Check every line of the data below for "computer". Copy each one that has it.

(Extracted records)
|---|

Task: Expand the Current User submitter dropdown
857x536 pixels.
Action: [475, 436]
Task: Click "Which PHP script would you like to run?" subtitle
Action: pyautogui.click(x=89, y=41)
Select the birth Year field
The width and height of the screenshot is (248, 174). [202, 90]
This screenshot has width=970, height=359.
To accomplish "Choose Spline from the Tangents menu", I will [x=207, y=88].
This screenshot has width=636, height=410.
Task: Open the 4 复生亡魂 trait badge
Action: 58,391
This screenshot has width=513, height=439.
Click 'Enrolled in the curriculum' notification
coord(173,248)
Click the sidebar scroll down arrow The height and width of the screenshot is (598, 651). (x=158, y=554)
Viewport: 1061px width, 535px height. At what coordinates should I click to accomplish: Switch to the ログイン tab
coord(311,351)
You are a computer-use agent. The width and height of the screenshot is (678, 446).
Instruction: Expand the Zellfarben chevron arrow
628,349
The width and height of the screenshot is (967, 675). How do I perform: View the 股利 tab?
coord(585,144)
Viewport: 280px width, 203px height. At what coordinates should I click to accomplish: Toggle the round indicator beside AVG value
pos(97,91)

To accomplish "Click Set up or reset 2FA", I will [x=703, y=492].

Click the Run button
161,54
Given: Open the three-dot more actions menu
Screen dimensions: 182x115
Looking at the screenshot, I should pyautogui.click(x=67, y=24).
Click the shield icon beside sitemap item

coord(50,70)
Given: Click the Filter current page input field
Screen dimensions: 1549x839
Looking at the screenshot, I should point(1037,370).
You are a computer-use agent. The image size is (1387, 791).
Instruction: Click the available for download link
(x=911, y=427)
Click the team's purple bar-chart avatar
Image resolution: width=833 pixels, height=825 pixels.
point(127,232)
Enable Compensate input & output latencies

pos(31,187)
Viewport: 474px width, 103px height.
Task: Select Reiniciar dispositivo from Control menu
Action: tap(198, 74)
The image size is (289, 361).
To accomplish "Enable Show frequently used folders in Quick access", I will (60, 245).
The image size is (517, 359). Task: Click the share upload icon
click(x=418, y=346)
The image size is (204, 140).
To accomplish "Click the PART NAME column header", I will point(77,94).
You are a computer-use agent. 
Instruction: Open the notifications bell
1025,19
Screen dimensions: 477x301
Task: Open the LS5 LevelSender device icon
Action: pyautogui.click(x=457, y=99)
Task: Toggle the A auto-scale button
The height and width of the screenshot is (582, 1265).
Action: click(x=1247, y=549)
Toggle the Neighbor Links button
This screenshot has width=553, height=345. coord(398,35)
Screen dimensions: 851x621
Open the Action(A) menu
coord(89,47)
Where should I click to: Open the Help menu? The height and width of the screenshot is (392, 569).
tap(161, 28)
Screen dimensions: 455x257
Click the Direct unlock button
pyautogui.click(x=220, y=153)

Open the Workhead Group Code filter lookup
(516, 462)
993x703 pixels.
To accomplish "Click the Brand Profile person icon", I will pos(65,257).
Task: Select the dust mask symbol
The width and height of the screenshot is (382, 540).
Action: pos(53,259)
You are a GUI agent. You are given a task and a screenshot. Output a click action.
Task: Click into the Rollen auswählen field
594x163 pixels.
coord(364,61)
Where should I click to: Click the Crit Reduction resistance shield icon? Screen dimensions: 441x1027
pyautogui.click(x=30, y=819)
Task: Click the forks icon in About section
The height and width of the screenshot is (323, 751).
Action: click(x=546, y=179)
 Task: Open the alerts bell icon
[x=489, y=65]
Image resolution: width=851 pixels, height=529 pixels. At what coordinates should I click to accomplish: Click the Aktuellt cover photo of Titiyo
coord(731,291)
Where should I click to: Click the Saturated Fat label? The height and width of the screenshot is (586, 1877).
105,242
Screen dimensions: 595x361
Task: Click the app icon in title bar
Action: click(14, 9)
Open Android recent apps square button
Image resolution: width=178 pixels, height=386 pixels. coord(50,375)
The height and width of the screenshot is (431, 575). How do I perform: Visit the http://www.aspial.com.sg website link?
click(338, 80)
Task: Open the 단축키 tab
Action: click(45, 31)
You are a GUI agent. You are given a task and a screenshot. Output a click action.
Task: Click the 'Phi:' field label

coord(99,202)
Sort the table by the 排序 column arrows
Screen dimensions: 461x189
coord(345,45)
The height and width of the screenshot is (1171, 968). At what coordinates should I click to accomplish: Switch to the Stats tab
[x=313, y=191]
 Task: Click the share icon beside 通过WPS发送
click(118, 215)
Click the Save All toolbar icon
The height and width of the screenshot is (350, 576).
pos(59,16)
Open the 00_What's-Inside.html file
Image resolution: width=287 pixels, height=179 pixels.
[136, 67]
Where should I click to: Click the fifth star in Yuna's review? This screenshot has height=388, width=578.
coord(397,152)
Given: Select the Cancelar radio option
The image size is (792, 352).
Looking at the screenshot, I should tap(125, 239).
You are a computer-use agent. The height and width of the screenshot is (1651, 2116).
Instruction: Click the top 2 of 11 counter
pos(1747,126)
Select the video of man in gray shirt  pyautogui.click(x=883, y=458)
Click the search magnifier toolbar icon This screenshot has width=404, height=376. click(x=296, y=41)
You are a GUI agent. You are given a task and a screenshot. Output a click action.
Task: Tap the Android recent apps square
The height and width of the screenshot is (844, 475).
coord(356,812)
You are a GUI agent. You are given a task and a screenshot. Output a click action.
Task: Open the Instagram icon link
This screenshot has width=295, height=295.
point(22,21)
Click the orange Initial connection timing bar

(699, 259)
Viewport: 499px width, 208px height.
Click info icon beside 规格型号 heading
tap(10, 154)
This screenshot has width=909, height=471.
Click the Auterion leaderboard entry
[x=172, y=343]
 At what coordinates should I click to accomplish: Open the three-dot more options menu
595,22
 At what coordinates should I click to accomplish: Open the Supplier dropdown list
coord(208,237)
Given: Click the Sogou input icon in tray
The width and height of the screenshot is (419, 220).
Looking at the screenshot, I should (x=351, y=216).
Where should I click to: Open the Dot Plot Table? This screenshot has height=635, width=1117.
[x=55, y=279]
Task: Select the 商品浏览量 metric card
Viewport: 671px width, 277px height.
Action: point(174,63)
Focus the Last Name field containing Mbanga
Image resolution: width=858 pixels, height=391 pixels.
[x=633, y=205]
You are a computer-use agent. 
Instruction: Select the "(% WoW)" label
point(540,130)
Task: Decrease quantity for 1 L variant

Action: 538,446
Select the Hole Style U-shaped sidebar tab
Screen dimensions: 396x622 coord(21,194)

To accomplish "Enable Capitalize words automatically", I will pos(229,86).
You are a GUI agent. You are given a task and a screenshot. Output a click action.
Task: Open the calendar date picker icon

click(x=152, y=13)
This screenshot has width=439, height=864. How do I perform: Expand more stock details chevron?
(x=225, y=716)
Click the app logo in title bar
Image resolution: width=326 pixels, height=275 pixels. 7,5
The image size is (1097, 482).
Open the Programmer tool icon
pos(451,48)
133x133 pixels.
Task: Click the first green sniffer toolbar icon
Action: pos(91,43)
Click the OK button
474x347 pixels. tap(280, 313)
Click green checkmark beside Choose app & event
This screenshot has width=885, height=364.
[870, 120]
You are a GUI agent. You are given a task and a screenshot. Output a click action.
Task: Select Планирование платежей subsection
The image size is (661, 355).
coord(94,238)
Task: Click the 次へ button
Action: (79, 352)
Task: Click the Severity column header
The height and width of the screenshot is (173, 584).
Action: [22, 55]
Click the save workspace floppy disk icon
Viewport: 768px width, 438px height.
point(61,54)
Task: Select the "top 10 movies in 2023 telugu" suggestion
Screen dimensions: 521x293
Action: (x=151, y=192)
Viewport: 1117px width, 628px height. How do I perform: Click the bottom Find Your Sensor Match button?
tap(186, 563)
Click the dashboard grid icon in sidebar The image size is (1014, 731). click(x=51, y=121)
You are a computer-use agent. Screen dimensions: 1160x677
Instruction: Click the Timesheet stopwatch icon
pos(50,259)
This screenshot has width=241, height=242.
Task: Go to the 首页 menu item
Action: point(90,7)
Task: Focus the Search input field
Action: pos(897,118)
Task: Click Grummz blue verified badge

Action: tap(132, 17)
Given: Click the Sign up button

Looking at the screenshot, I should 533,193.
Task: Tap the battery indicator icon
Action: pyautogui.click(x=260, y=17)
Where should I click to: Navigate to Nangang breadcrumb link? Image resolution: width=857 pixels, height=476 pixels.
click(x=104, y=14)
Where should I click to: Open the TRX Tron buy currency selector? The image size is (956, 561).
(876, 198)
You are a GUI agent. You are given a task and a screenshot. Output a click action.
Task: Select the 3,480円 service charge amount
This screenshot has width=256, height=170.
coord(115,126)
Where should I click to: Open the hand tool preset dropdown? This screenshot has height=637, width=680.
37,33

|---|

▶ THE COMPLETED TASK
You are a computer-use agent. The width and height of the screenshot is (678, 446).
You are a computer-use agent. The image size is (1387, 791).
You are a computer-use agent. 
You are a computer-use agent. The height and width of the screenshot is (1651, 2116).
You are a computer-use agent. 
You are a computer-use agent. Screen dimensions: 1160x677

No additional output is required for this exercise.